Remodelling the Guidance Note on Procedures for Public Procurement Cases, contained in Appendix H of the Technology and Construction Court (“TCC”) guide has been suggested and is to be explored by the TCC, Ministry of Justice and Civil Procedure Rules Committee. The following proposals have been earmarked for exploration, with a clear focus on enabling faster and more accessible challenges:

  1. a fast track system for expedited trial processes;
  2. greater use of written only pleadings;
  3. a clear early disclosure regime;
  4. increased use of the TCC district registries outside of London; and
  5. an emphasis on agreeing timetables at the outset of a claim.

Changes to the guidance could significantly impact procurement disputes. To take one example, guidance enabling faster litigation would clearly play into the court’s consideration of “the need to avoid delay in the supply of goods, services and works” when assessing whether to lift the automatic suspension.

Other points to note

  • Part 6 of the Bill introduces new rules on “regulated below-threshold contracts”, with the thresholds for notifiable below-threshold contracts being £12,000 for central government authority, or £30,000 for any other contracting authority.
  • Buyers are required to have regard to the government strategy priorities for procurement as set out in the National Procurement Policy Statement.
  • A contract modification is permitted if the contracting authority considers inter alia that a known risk has materialised (i.e. a risk that could jeopardise the satisfactory performance of the contract but could not be addressed in the contract as awarded and was identified in the tender or transparency notice for award of the contract).
  • The language of the Bill is different to that used in the current procurement regime and, at first glance, more accessible to authorities, suppliers and practitioners alike.
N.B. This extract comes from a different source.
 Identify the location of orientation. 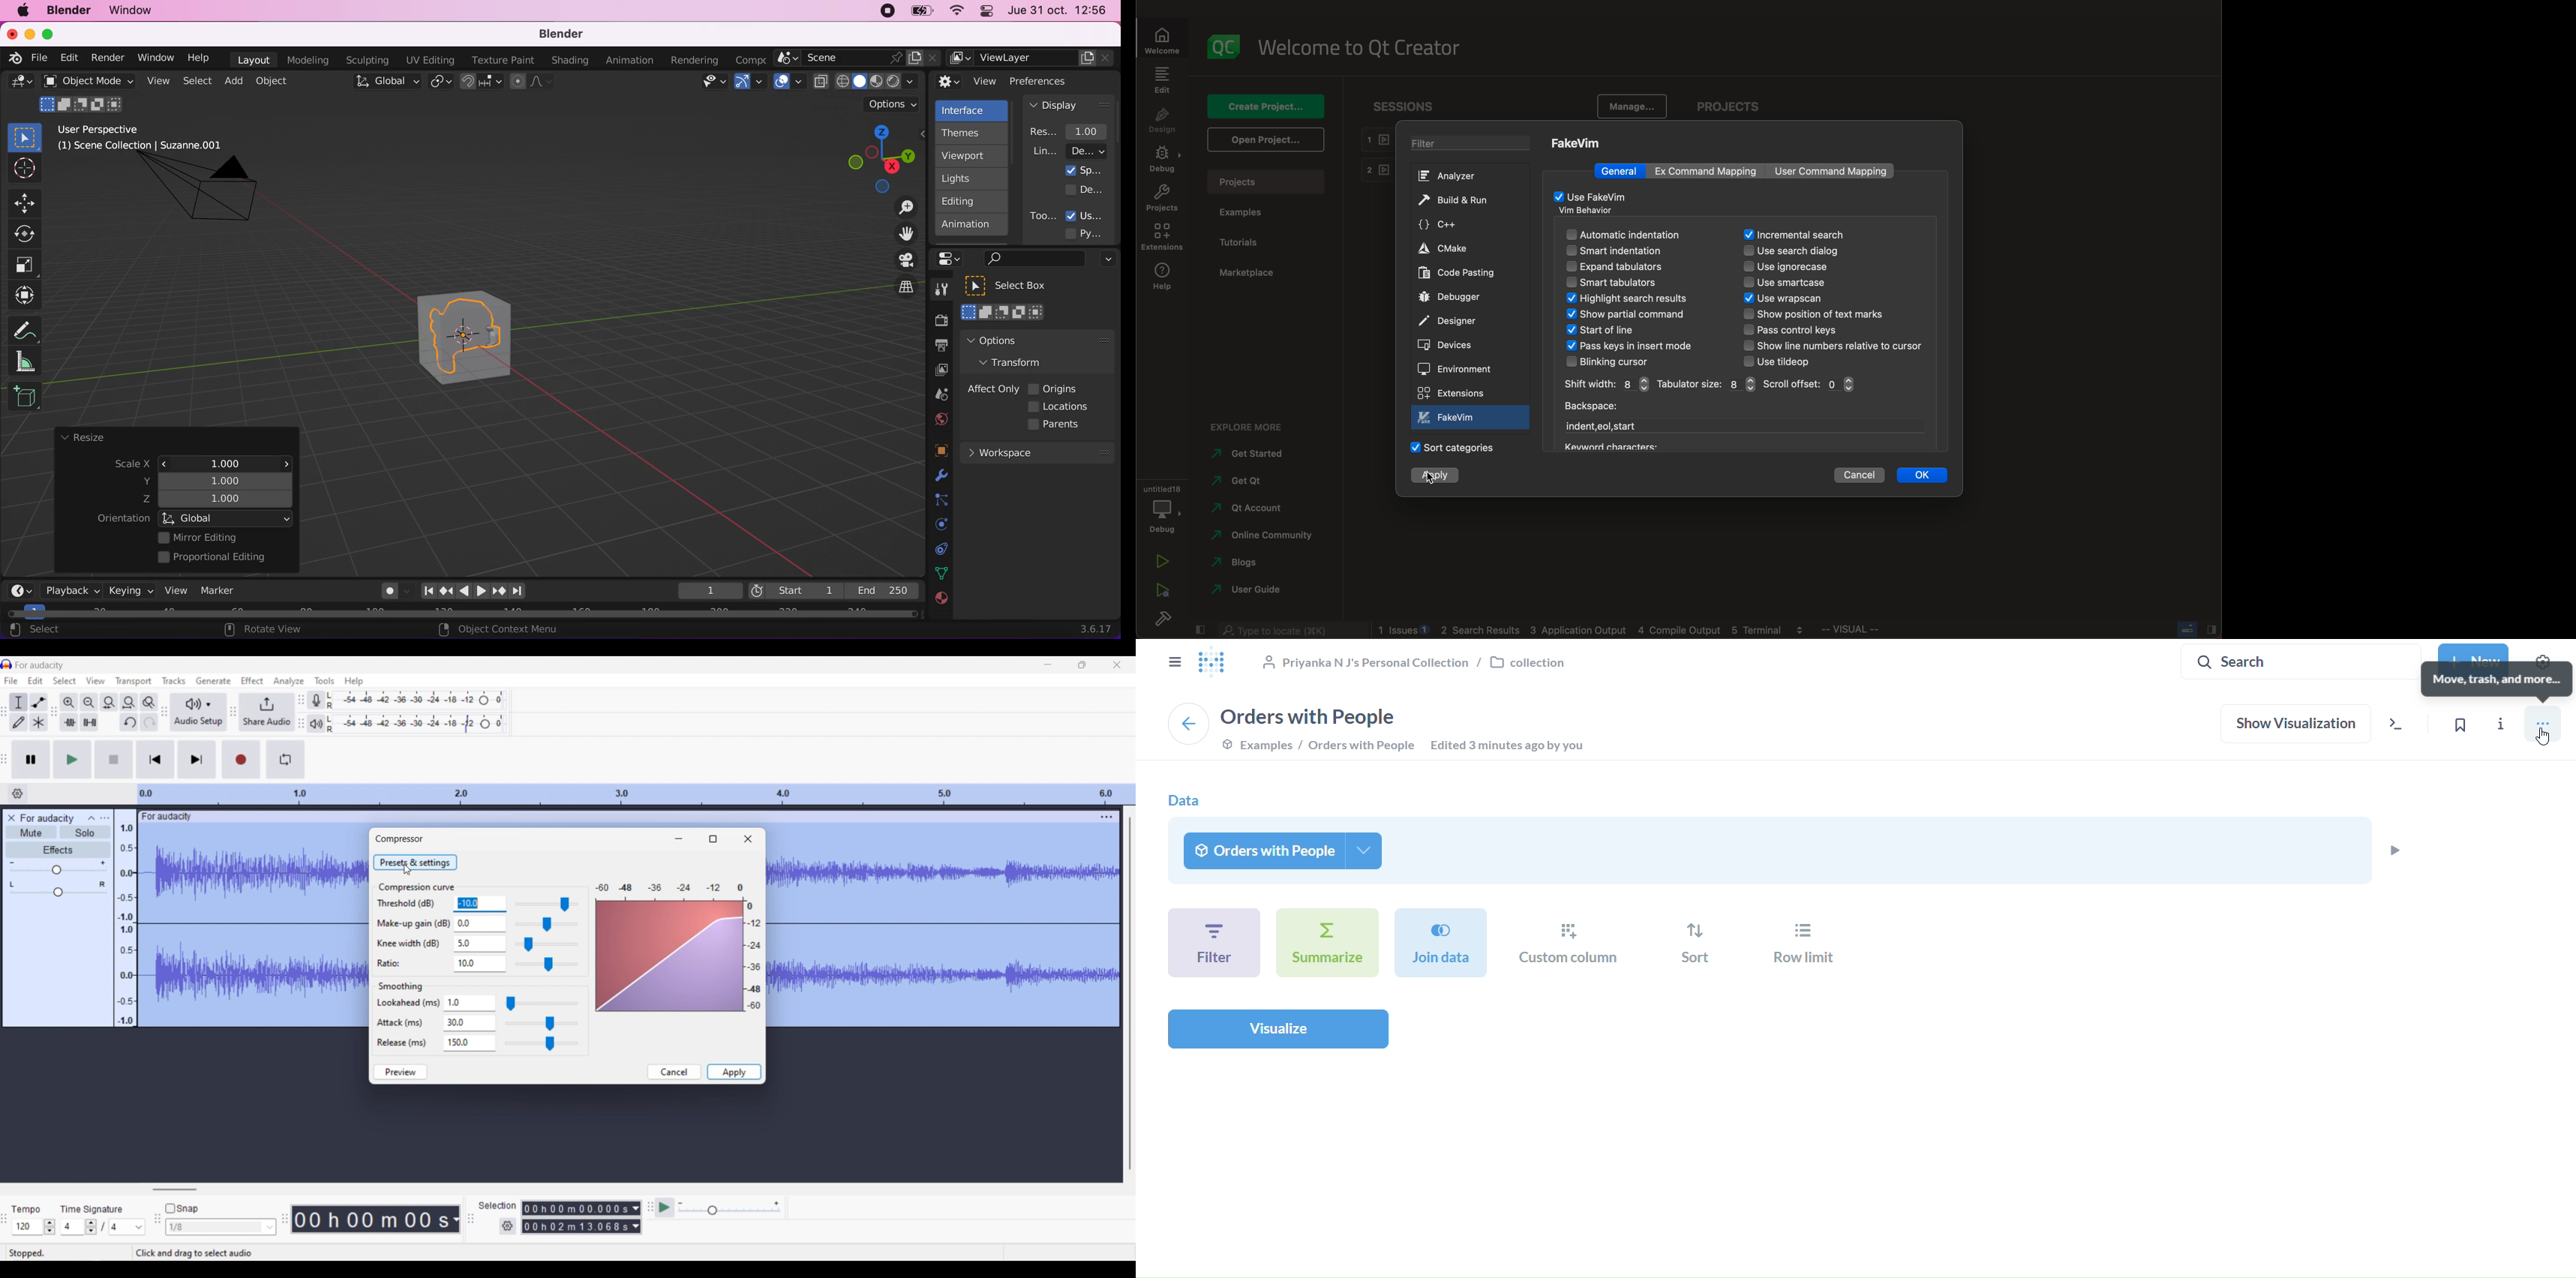
(123, 519).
It remains to be seen if these changes materially affect well-established concepts and definitions.

What happens next?

As it stands, the Bill doesn’t represent as much of a change to the existing regime as some might have expected.

The exception could be in the area of lifting automatic suspensions, which may now see its own procurement specific test. However, given the latitude for discretion the new formulation affords, only time will tell as to how this will play out in practice.

The Bill is due to have its second reading and be debated for the first time on 25 May 2022 and is likely to be amended as it undergoes the parliamentary process.  In its current form, therefore, the Bill may only partially resemble what is ultimately enacted which isn’t expected to come into force until at least 2023.

The government has promised a minimum six-month implementation period to allow authorities and suppliers to prepare. In the meantime, the existing Public Contracts Regulations 2015 and equivalent defence, utilities and concessions procurement regimes will continue to apply.

This document provides a general summary and is for information/educational purposes only. It is not intended to be comprehensive, nor does it constitute legal advice. Specific legal advice should always be sought before taking or refraining from taking any action.